She might as well focus on scrubbing floors, she said.
A good friend who has spent the past 20 years working full time as a playwright, posted his laments recently on a social networking site. I was surprised. He always seemed to be doing so well.
But he doesn’t feel that way.
He’s bumming.
I went through my own slump last week. The querying process had me down. Way down, even though I’ve had plenty of requests recently for partials and proposals. It just seemed like I’d been working at this for so long and getting nowhere.
Thankfully, a virtual intervention on a writers forum was successful.
I am much more cheerful now.
I hadn’t noticed this much negativity in the writing world before.
Maybe I’d just never opened my eyes.
Maybe it’s because the adrenaline rush is wearing off, kind of like it did after my first marathon 16 years ago.
I ran that first marathon on a dare.
I couldn’t resist the challenge.
I had run only 25 miles a week prior to the race and my only long run was a 19-miler three weeks before. I was out with an injury for the two weeks before the race, so I didn’t get any running in then either.
Yet I ran it in 3 hours, 58 minutes.
I ran on pure ignorance.
Pure bliss.
Pure stupidity.
I ran the last two miles on legs of lead.
Blood soaked through my sneakers as I crossed the finish line.
I lost nine toenails over the next couple weeks because I’d worn cheap cotton socks and 5K running shoes.
I didn’t care.
Not then.
I was gleeful.
I was ready to run another.
Imagine my surprise when, a week later, I was too sore to run half a mile.
My toes were too sensitive for sneakers.
My knees were a mess.
That adrenaline rush was gone.
But something else happened. As the rush subsided, my eyes opened. I began investigating all the things I did wrong. I started looking for ways to do it right. I read books. I developed a training method. I bought new sneakers and socks with Coolmax.
I ran another marathon.
This time, I finished in 3 hours, 42 minutes.
So maybe this is a good thing, this loss of adrenaline.
Maybe I was so blissful and so ignorant when I began this querying process that I didn’t notice all the writers struggling surrounding me. I didn’t see how hard it could be, how disappointing sometimes. Maybe, I was doing it all wrong.
Maybe it’s better that my eyes are open now because I find myself focusing more, targeting the right agents, working on my platform, freelancing, submitting short stories, starting another novel.
I was doing okay before.
But maybe now I’ll do better.
Maybe that great depression is always there for all of us, always threatening. Maybe that threat is part of what keeps us alive and hopeful and motivated. Because I sure as heck don’t want to fall prey to it.
Nope.
Not going to do that.
I am going to work hard and work smarter.
And someday I might even run one last marathon.

Good agency goes bad

Originally posted March 19, 2009

Objective Entertainment is a big agency that deals with lots of celebrities, so I really didn’t expect much when I queried agent Ian Kleinert a few months back.
I was more ignorant then too.
I thought my journalism experience and my years as a stay-at-home mom were a strong enough platform for my nonfiction book.
My eyes are open now.
The proposal has changed and it’s much stronger.
So is my query letter.
So I expected rejection this afternoon when I found a response from Objective Entertainment in my inbox. But Objective Entertainment surprised me. The e-mail was not from Ian and it was far more appalling than a rejection.
It was from a woman named Tracey Ravenelle.
This is what she said:

“Thanks so such for querying us, but we are unsure that this premise would work in this tight market. All said we would encourage you to do what many of our clients have done prior and self- publish with a reputable, and recommended, publisher. This is a new age in publishing, and as evidenced time and time again, neither The New York Times bestsellers list nor major booksellers discriminate against the self published. Oftentimes, authors choose to get proactive in order to build a sales record and boost their chances of being picked up.
I would like your permission to pass along your information to someone who can help you get started on your path towards getting published. If you are ready to become proactive about your career we will let them know more details about your manuscript and how to get into contact with you. There are a lot of publishers that seem to have gotten the better of new authors, the two that we refer you to are not of that ilk, they have had a number of successes.”

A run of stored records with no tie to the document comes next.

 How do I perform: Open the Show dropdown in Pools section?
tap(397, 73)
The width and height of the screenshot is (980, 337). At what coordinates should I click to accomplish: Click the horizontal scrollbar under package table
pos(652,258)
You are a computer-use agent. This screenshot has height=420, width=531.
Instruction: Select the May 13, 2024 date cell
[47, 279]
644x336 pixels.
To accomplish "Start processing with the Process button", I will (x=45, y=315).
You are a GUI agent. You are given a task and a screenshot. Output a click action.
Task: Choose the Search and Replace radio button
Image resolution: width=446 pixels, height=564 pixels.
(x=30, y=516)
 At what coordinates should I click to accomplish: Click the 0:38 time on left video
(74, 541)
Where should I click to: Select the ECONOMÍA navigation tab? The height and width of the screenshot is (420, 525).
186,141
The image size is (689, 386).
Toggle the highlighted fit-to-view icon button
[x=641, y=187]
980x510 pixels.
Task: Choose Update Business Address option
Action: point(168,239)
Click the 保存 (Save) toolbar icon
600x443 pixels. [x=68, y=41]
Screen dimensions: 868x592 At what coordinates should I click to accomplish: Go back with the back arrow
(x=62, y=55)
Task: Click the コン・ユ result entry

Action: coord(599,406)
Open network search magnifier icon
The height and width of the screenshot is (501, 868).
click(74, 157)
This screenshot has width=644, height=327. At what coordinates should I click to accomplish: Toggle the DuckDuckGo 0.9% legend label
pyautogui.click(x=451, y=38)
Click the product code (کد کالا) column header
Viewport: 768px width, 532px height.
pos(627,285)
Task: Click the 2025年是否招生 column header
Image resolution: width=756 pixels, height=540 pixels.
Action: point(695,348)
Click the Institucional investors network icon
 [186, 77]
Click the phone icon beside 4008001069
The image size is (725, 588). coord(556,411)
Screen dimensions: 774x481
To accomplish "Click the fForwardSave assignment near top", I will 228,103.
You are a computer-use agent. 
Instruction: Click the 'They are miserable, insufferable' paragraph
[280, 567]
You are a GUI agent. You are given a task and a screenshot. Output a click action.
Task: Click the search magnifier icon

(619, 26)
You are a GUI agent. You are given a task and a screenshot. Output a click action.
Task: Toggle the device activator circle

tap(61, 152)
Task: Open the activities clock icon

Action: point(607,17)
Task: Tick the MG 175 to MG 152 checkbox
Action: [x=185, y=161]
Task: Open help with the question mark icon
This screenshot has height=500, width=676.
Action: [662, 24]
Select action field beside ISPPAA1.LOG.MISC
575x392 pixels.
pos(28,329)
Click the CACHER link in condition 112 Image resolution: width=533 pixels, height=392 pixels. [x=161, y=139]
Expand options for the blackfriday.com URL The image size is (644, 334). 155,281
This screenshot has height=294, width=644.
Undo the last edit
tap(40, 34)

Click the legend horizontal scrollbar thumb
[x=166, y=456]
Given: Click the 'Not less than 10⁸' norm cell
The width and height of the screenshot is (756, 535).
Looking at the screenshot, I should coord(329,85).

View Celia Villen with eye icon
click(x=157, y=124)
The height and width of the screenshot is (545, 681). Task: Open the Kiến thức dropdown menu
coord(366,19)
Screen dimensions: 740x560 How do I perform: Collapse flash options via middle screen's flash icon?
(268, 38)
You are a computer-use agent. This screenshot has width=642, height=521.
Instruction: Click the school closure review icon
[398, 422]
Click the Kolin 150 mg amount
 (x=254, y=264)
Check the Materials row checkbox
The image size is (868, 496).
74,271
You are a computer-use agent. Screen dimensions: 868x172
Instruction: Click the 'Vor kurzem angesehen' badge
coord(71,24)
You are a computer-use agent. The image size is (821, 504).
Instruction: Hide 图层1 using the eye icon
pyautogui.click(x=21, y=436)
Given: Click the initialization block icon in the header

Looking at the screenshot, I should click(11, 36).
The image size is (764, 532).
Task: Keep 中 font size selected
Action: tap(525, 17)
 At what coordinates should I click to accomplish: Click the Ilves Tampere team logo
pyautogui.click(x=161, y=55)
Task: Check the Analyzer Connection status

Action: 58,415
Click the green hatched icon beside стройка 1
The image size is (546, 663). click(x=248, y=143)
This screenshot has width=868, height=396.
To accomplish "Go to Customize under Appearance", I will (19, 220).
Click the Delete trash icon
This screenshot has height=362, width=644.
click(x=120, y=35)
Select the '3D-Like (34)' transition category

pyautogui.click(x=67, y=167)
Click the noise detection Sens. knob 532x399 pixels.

Needless to say, I was floored.
This person has decided that she has the authority to speak for every agent and publishing house out there. Since she believes the market is too tight, apparently every agent will feel the same way. And I am supposed to accept that.
Hmmm.
Now, I don’t want to reveal too much about my agent search, but I will say that I have every reason to believe that I will get a contract sooner or later and that I will publish in the traditional way.
Fortunately, I am not so easily deterred.
But I worry that other writers might be.
A little searching on Absolute Write proved that I am not the only writer who recently received communications from Tracey after querying Ian. In fact, other writers received precisely the same note.
I can assume only one thing.
Tracey, Ian and maybe some other folks at Objective Entertainment, are making money off these referrals to self-publishing houses. They are making money and they are preying on the ignorance of writers who might be inexperienced with publishing, and on their potential lack of self confidence to do it.
There is nothing wrong with self-publishing if that is what a writer wants.
But this is not friendly guidance.
This smells fishy.
Very, very fishy.

Why self-publishing is not for me

Originally published Nov. 16, 2008

Even before I started querying literary agents, the queries came pouring in from friends and family.
Why go through all that?
Why not self publish?
Well, here is my answer:
I still have faith in the gatekeepers.
Self-publishing has its place.
Some people want full control of their written work. They want to retain all rights; They want to retain all profits. Other folks don’t have the time or the patience for agents. They see the flaws in the system and they are discouraged. And who can blame them? Some agents will toss manuscripts in the garbage for reasons as simple as margins that are too big or too small.Then there are the people who write only for limited and personal audiences. They write for themselves, their families and their friends. Retaining agents make no sense for them. It’s not worth the time or the effort.
But this is my career, or the career I want.
I want to be writing novels and non-fiction books when I am 80 and I want people to be confident when they go to a bookstore and pick up one of my books that it has passed certain tests—the tests of the industry.
The industry is not perfect, but agents and publishers do the best they can in a world in which paper prices are rising and the competition from electronic media is ever-increasing.
I have read some awesome self-published books and I have been saddened by the knowledge that those books will never reach their sales potential. That saddens me, not because the author is missing out of fame or fortune, but because I know so many others would enjoy reading those books as much as I have.
But those books will never get the distribution and exposure of an industry-published book.
I have also read some self-published novels that left me embarrassed for the author and wishing for a refund. Not only were they poorly written and poorly plotted, but they were riddled with errors.
That’s where the gatekeepers come in.
Sure, some lousy books slip through the gate. But 90 percent of the novels and non-fiction books that make it to the presses through non-vanity publishers are pretty darned good.
And yes, I’ve encounter some agents who were egotistical jerks. I even hung up on one. But 90 percent of the agents that I’ve queried or spoken with have given good, solid and well-intended advice along with their rejections. Some have rejected me with form letters, but the letters were constructively written and professional.
So I will plod on.
I will continue taping my favorite rejection letters to the wall above my desk. I will continue honing my novel, my query letter and my non-fiction proposal based on the constructive criticism of those agents who have nothing to gain by spending time addressing me individually, but who do so out of a passion for the industry.
I will continue to have faith in the gatekeepers.